Enfin il faut remarquer que la machine de notre corps est tellement composée que tous les changements qui arrivent au mouvement des esprits peuvent faire qu’ils ouvrent quelques pores du cerveau plus que les autres, et réciproquement que, lorsque quelqu’un de ces pores est tant soit peu plus ou moins ouvert que de coutume par l’action des nerfs qui servent aux sens, cela change quelque chose au mouvement des esprits, et fait qu’ils sont conduits dans les muscles qui servent à mouvoir le corps en la façon qu’il est ordinairement mû à l’occasion d’une telle action. En sorte que tous les mouvements que nous faisons sans que notre volonté y contribue (comme il arrive souvent que nous respirons, que nous marchons, que nous mangeons, et enfin que nous faisons toutes les actions qui nous sont communes avec les bêtes) ne dépendent que de la conformation de (342) nos membres et du cours que les esprits, excités par la chaleur du cœur, suivent naturellement dans le cerveau, dans les nerfs et dans les muscles, en même façon que le mouvement d’une montre est produit par la seule force de son ressort et la figure de ses roues.

Art. 17. Quelles sont les fonctions de l’âme.

Après avoir ainsi considéré toutes les fonctions qui appartiennent au corps seul, il est aisé de connaître qu’il ne reste rien en nous que nous devions attribuer à notre âme, sinon nos pensées, lesquelles sont principalement de deux genres, à savoir : les unes sont les actions de l’âme, les autres sont ses passions. Celles que je nomme ses actions sont toutes nos volontés, à cause que nous expérimentons qu’elles viennent directement de notre âme, et semblent ne dépendre que d’elle. Comme, au contraire, on peut généralement nommer ses passions toutes les sortes de perceptions ou connaissances qui se trouvent en nous, à cause que souvent ce n’est pas notre âme qui les fait telles qu’elles sont, et que toujours elle les reçoit des choses qui sont représentées par elles.

Art. 18. De la volonté.

Derechef nos volontés sont de deux sortes. Car les (343) unes sont des actions de l’âme qui se terminent en l’âme même, comme lorsque nous voulons aimer Dieu ou généralement appliquer notre pensée à quelque objet qui n’est point matériel. Les autres sont des actions qui se terminent en notre corps, comme lorsque de cela seul que nous avons la volonté de nous promener, il suit que nos jambes se remuent et que nous marchons.
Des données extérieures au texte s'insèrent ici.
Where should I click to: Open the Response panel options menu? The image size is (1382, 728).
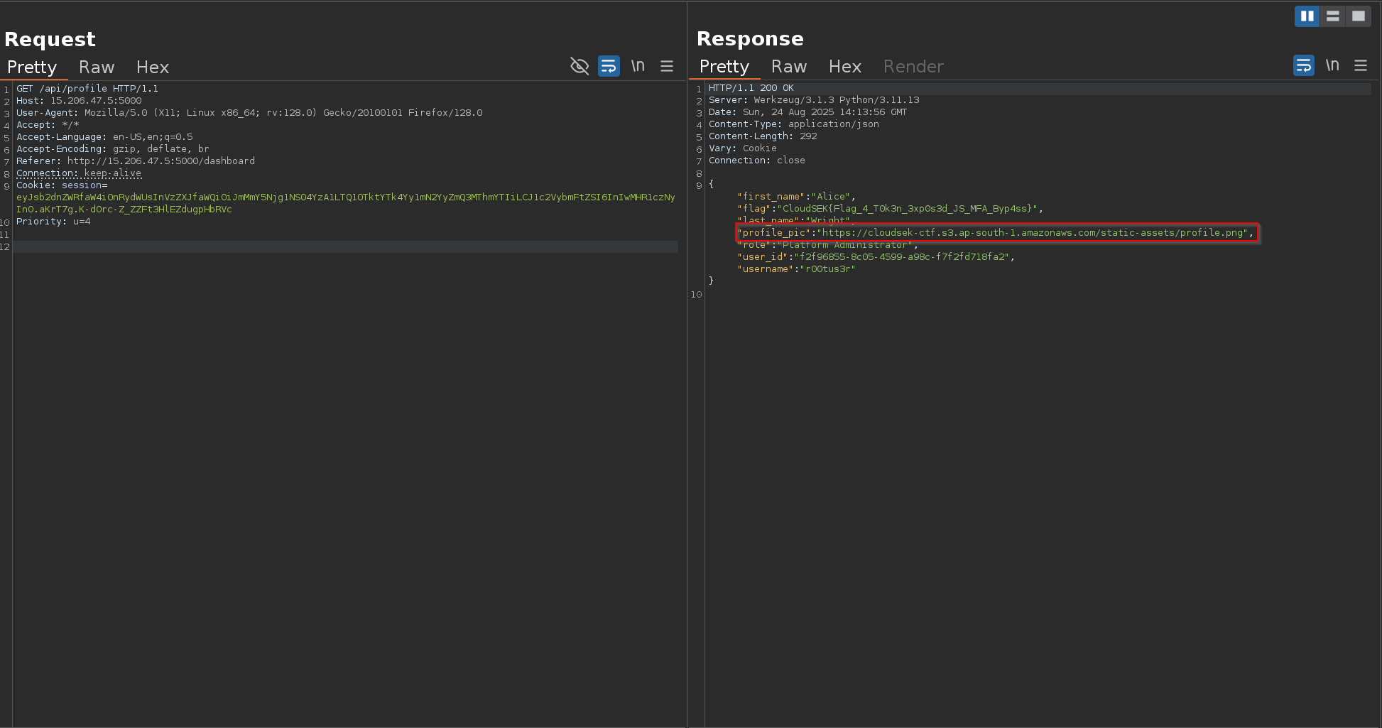pos(1361,65)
Art. 19. De la perception.

Nos perceptions sont aussi de deux sortes, et les unes ont l’âme pour cause, les autres le corps. Celles qui ont l’âme pour cause sont les perceptions de nos volontés et de toutes les imaginations ou autres pensées qui en dépendent. Car il est certain que nous ne saurions vouloir aucune chose que nous n’apercevions par même moyen que nous la voulons ; et bien qu’au regard de notre âme ce soit une action de vouloir quelque chose, on peut dire que c’est aussi en elle une passion d’apercevoir qu’elle veut. Toutefois, à cause que cette perception et cette volonté ne sont en effet qu’une même chose, la dénomination se fait toujours par ce qui est le plus noble, et ainsi on n’a point coutume de la nommer une passion, mais seulement une action. (344)

Art. 20. Des imaginations et autres pensées qui sont formées par l’âme.

Lorsque notre âme s’applique à imaginer quelque chose qui n’est point, comme à se représenter un palais enchanté ou une chimère, et aussi lorsqu’elle s’applique à considérer quelque chose qui est seulement intelligible et non point imaginable, par exemple à considérer sa propre nature, les perceptions qu’elle a de ces choses dépendent principalement de la volonté qui fait qu’elle les aperçoit. C’est pourquoi on a coutume de les considérer comme des actions plutôt que comme des passions.